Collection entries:
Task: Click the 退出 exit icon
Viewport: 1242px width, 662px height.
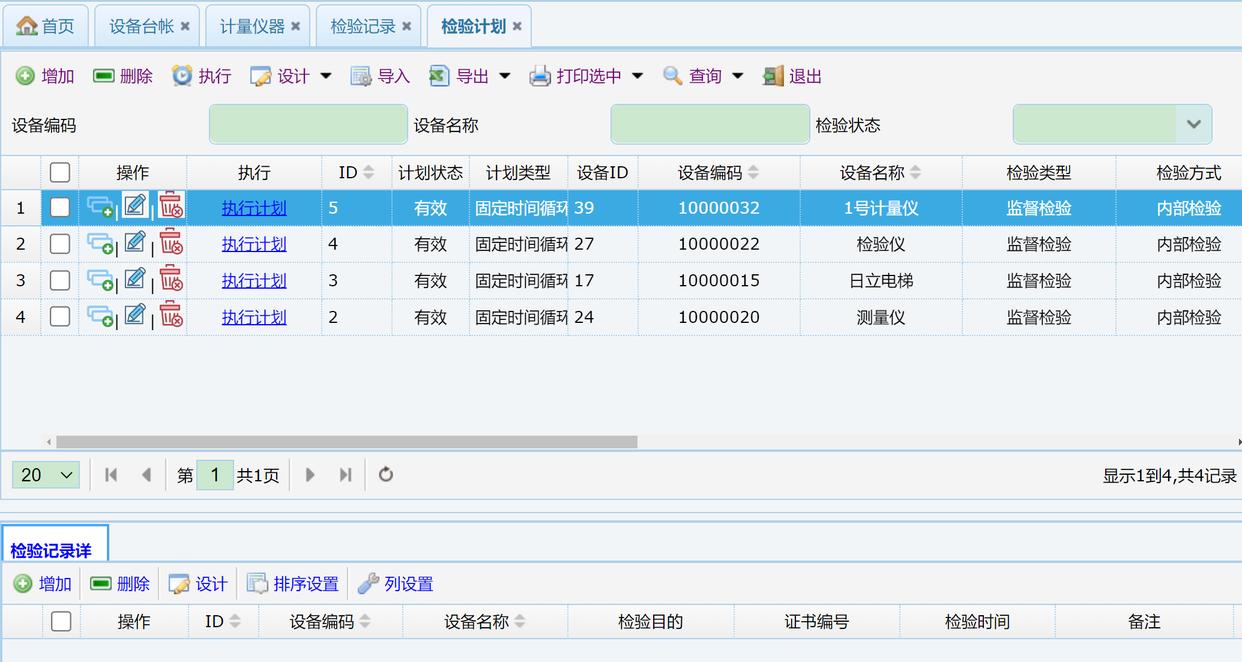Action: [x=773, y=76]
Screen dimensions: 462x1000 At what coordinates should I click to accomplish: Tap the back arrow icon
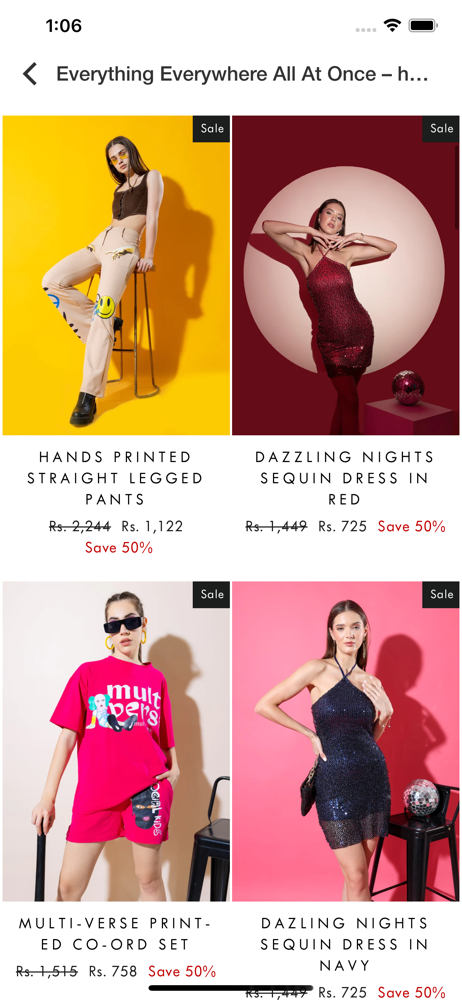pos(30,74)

> **WHAT YOU HAVE TO DO**: Swap every "icon" in the rows for "symbol" and leave the rest of each line unchanged. Omit the pictures from your answer.

> **ANSWER**:
Task: Click the 退出 exit symbol
Viewport: 1242px width, 662px height.
Action: [x=773, y=76]
Screen dimensions: 462x1000 At what coordinates should I click to accomplish: Tap the back arrow symbol
pos(30,74)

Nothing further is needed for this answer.